You may have noticed I don't give 5-star ratings very often. In fact, it is quite a rare occurrence for me. But I know some authors find 3 or 3.5 star reviews disappointing, so I thought I'd explain my thought processes regarding ratings.
To start with: I may not hand out 5 stars like they're going out of style, but I am even less generous with 1-star ratings. In fact, I've never given a book just 1 star on this blog. I think I'd have to be actively appalled/offended/disgusted/horrified by its content in order for that to happen. Usually I can find some redeeming quality in a book, even if overall I didn't enjoy it, and that will bump up the rating.
I guess I see the distribution of book quality kind of like a normal distribution.
|Ones that make me look like this.|
|Ones that make me look like this.|
And then you've got the majority of the books in-between: not bad, but not the best book you've ever read. Those are the 3 and 3.5 and 4-star books.
Bloggers differ in how they approach rating a book. Some people are fine with giving a 5-star rating even if they found several aspects to criticize. Some might only give 5 stars to books that have the "re-readability factor." Personally, for me to give 5 stars to a book, it has to wow me. Maybe it's tackled an issue in a completely original way. Perhaps it's a stand-out example of a story within a certain sub-genre. Maybe there is absolutely nothing I can think of that would improve the novel.
Because let's face it: if I went around giving 5 stars to loads of books, the 5-star rating would quickly lose its impact. It wouldn't be that extra star beyond the (still very good) 4-star rating. And I think I would soon start having trouble distinguishing between what qualifies as a 4-star read vs. a 5-star one.
5 Stars: Outstanding! Buy it!
Not every book stands out enough to be "outstanding".
Interestingly, for me a 5-star rating does not always correspond to a belongs-on-my-favourites-shelf book. Sometimes, but not inevitably. I think there are likely plenty of books I consider my favourites that would get 4 or 4.5 stars, and perhaps even a few books I would "objectively" give 5 stars that aren't among my favourites. So just because I give a book 4 stars doesn't mean I didn't truly enjoy it! It just means there wasn't that "it factor" (for lack of a better term) to elevate it to 5 stars.

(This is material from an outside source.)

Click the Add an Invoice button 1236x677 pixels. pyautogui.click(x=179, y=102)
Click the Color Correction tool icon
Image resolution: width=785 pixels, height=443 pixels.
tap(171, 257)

I'd also like to point out that books I gave (or would have given) 5 stars when I first started this blog are not necessarily ones I would now give the same rating. I was a lot less particular and critical a reader back in 2010! This doesn't mean I don't still love those books. I just suspect that were I to read them again, examining them critically, I'd probably catch sight of more flaws or areas that could be improved.
The Goose Girl and Crown Duel are a couple that might fall into this category...although it's impossible to tell, since I suspect my view of them will be forever tinted with nostalgic affection!
In conclusion: 5 stars is not my default rating. Authors, your book has to earn it. And because I do read so critically, I keep that 5-star rating in reserve for the ones that strike me as the most exceptional. Kind of like giving out the "class valedictorian" award. So if your book's gotten a 3 or 3.5 or 4-star rating from me, there's no need to worry — you may not be that one kid in the class getting the elusive 100%, but you're still bringing home good grades.